# Work instructions
Below are the records; return every line from the one that contains "The width and height of the screenshot is (1400, 863)." to the last, exactly, skipping the pictures.

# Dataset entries
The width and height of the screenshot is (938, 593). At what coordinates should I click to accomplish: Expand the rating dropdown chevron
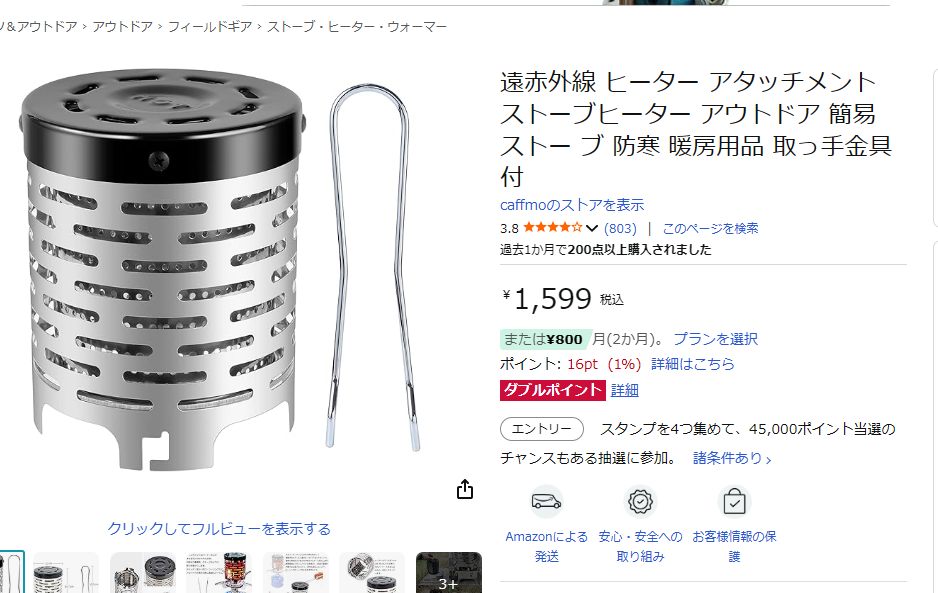point(592,228)

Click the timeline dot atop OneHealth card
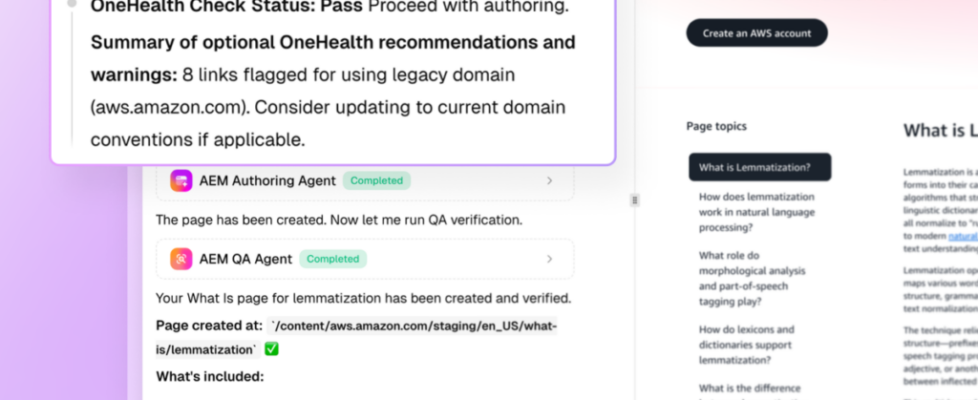72,4
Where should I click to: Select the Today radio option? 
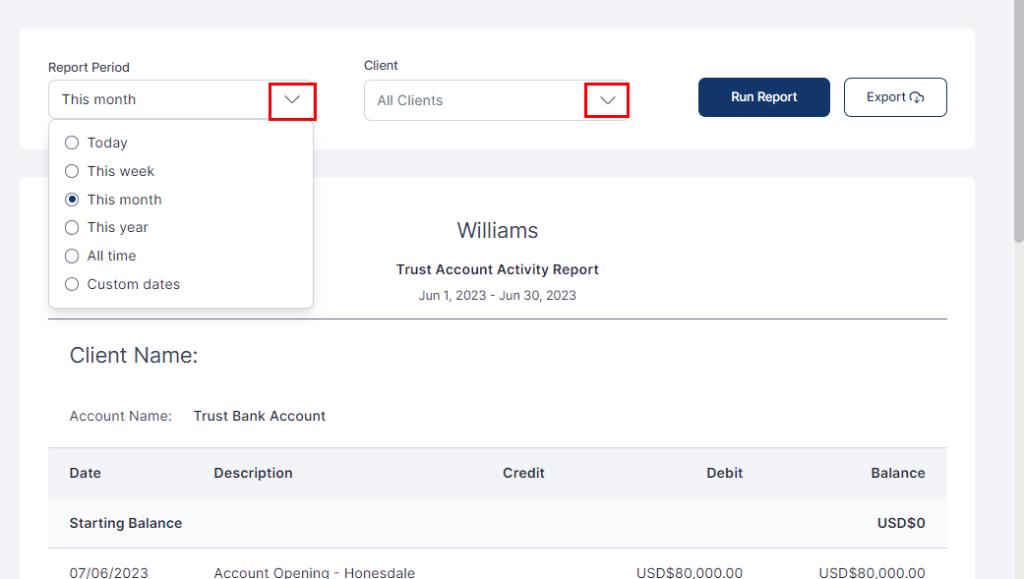click(x=72, y=143)
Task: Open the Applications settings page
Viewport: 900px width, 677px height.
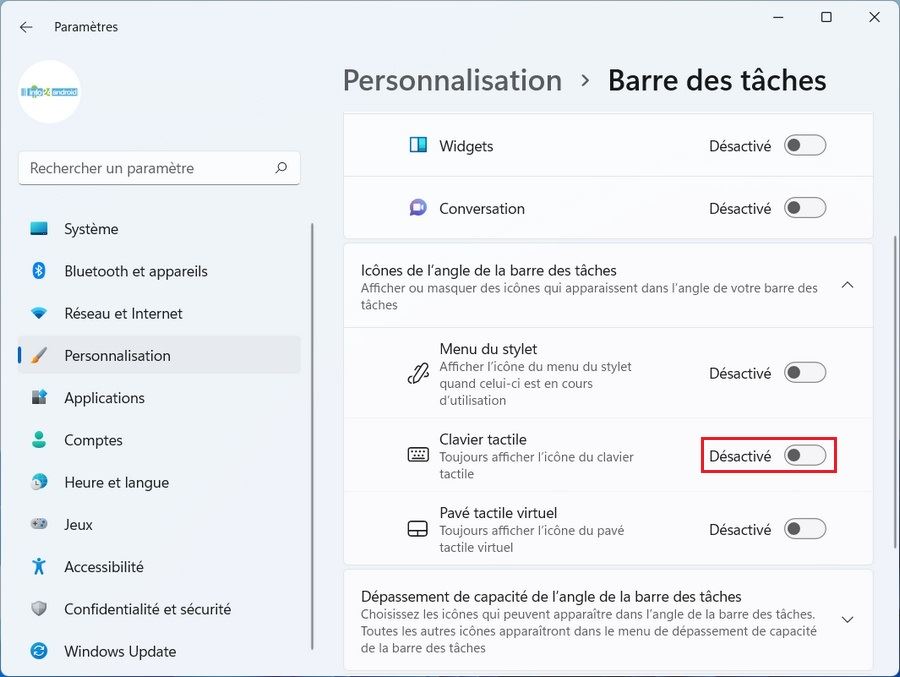Action: click(104, 398)
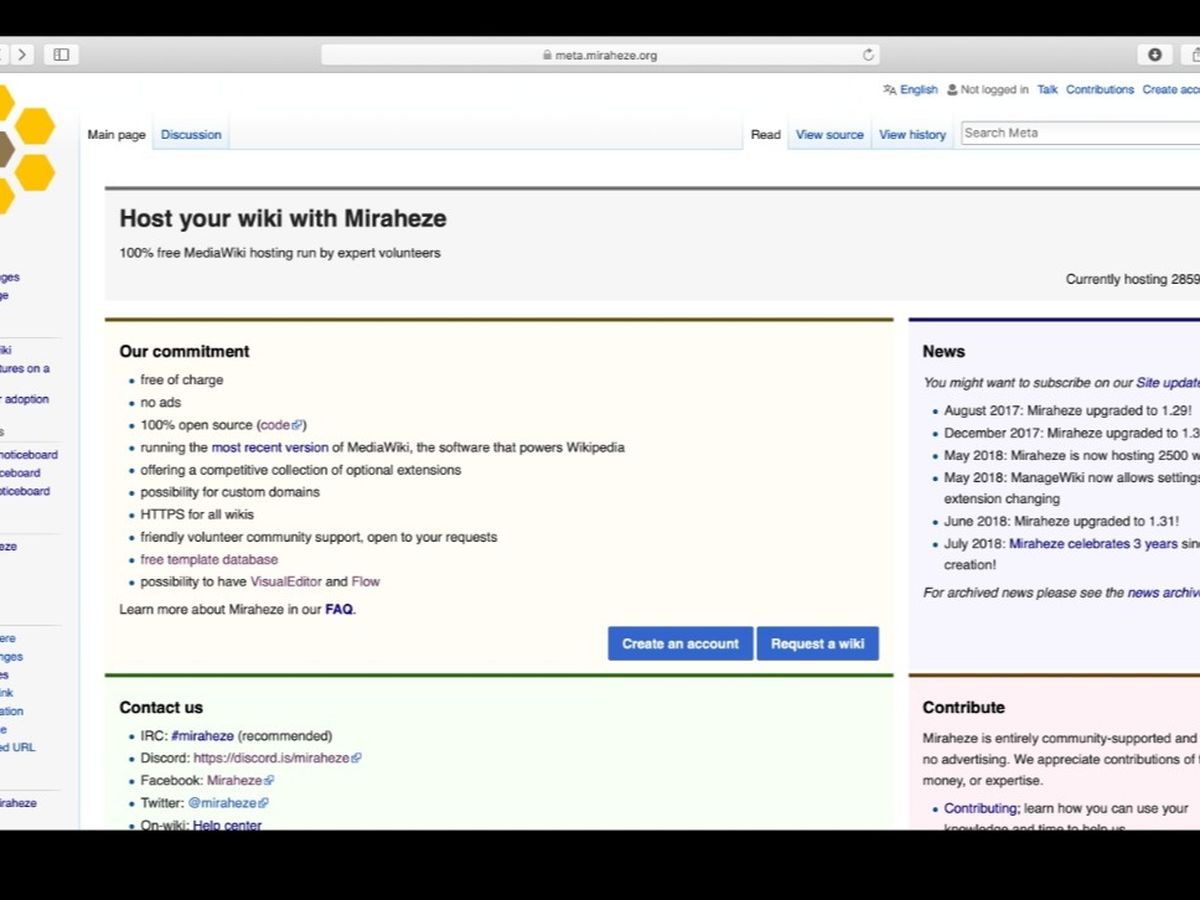Switch to the Discussion tab
This screenshot has width=1200, height=900.
191,135
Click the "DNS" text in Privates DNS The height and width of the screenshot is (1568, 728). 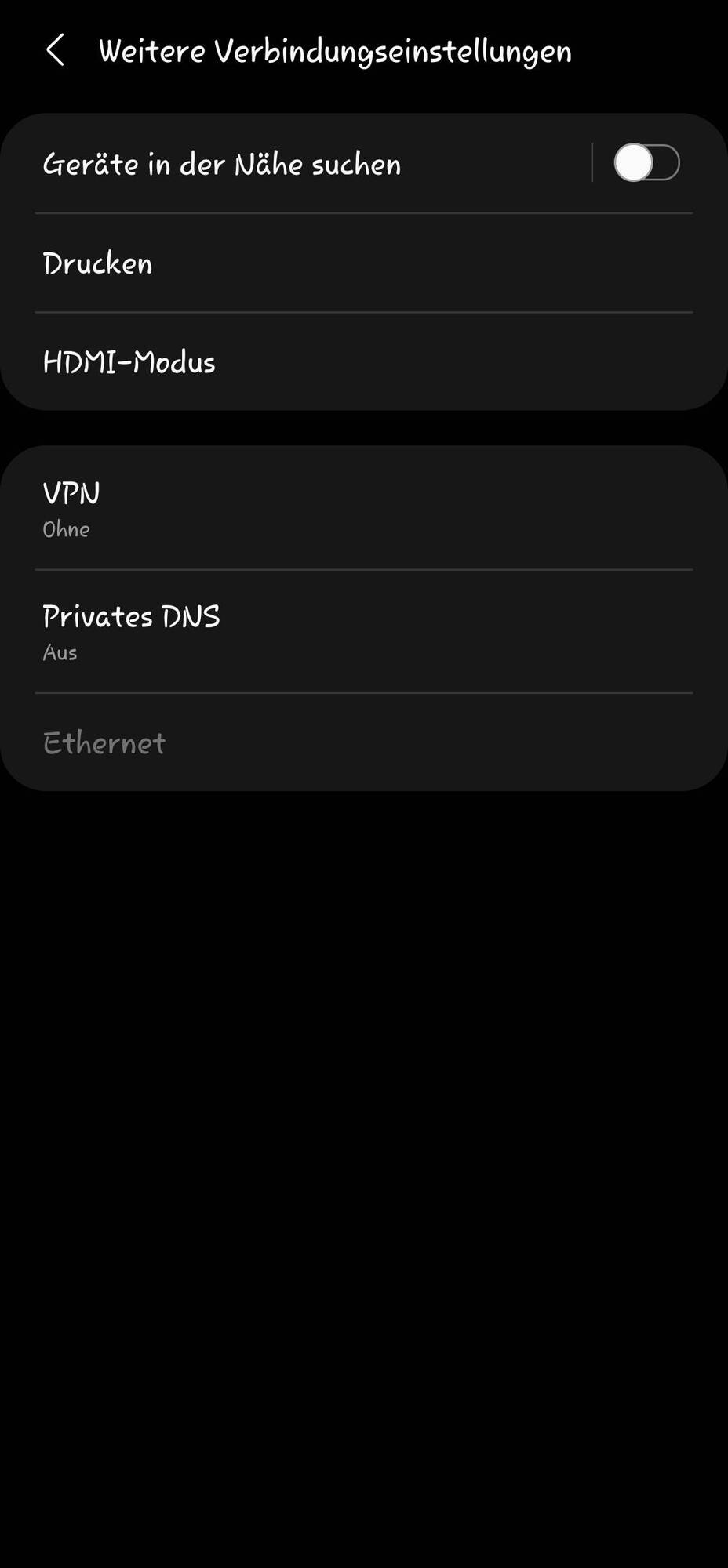pyautogui.click(x=191, y=617)
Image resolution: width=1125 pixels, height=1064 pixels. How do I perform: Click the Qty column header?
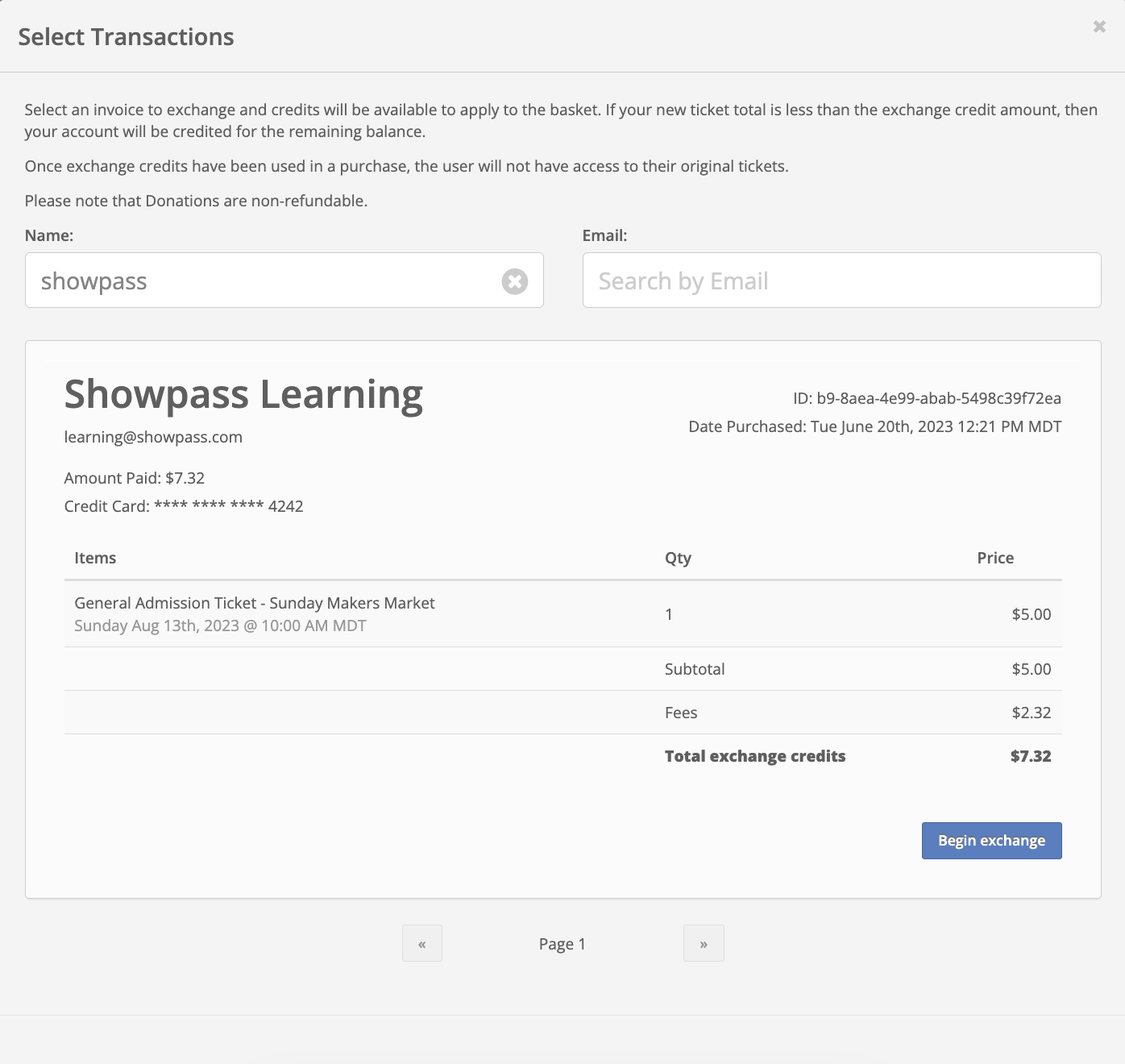pos(678,558)
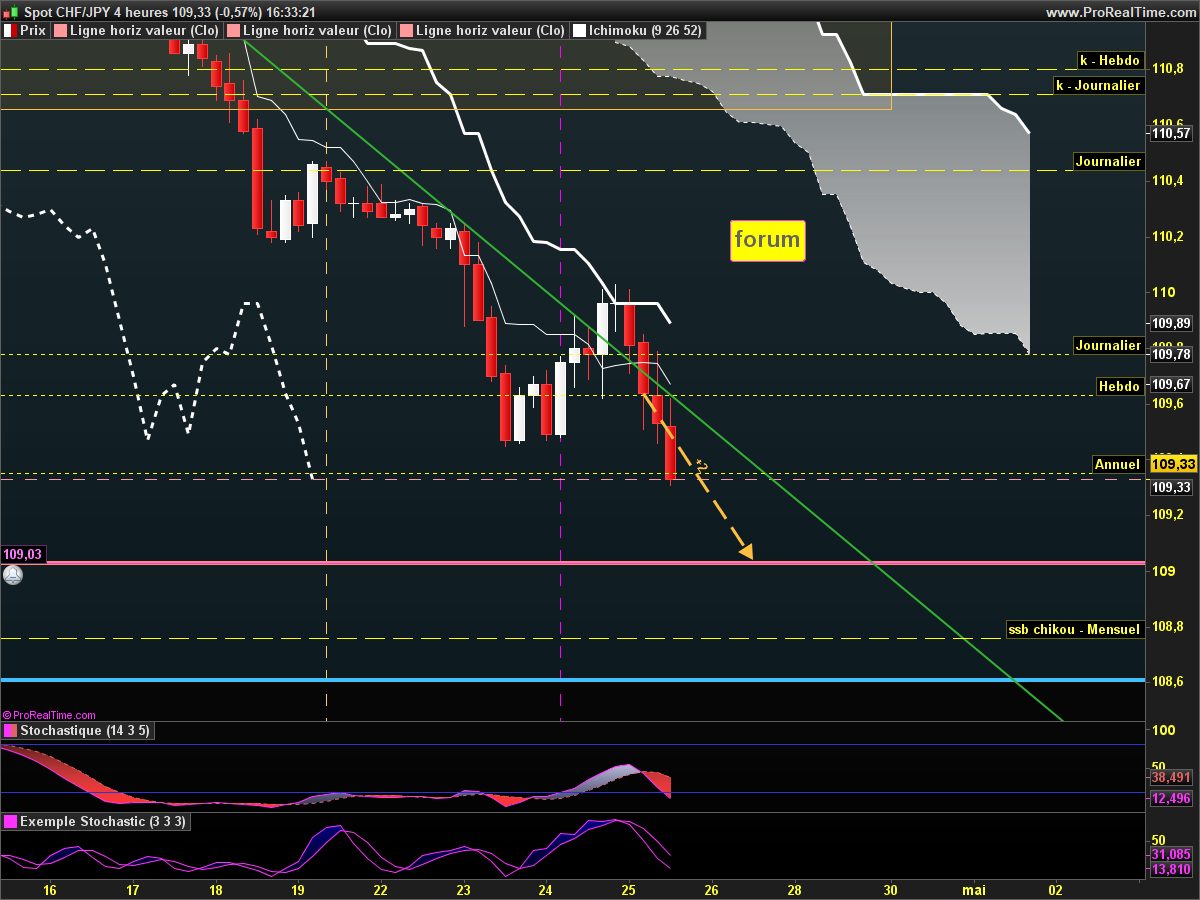The width and height of the screenshot is (1200, 900).
Task: Click the orange dashed arrow head
Action: (x=745, y=551)
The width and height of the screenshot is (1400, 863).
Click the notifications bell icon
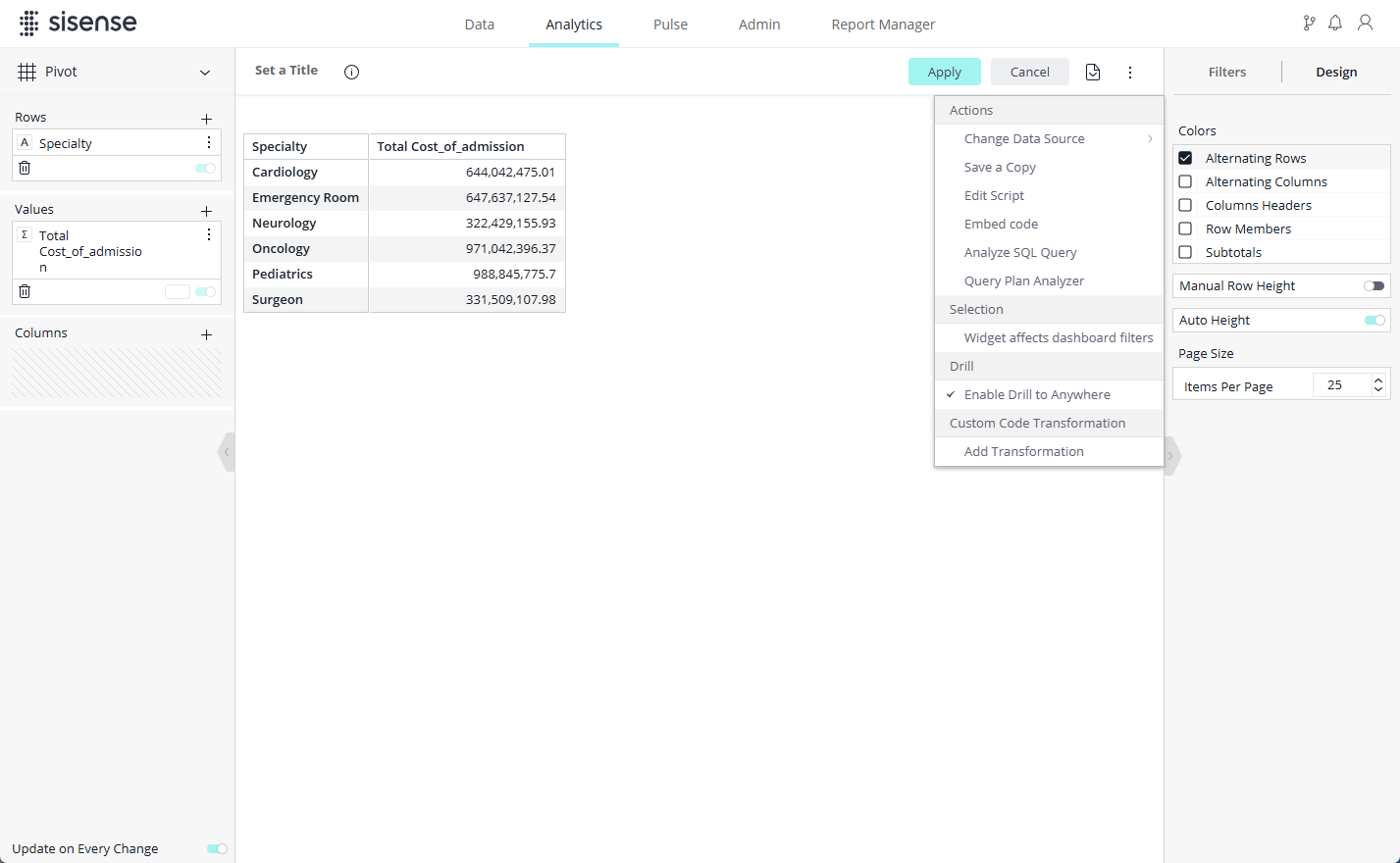(1335, 23)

# Written solution
The width and height of the screenshot is (1400, 863).
Click the notifications bell icon
(1335, 23)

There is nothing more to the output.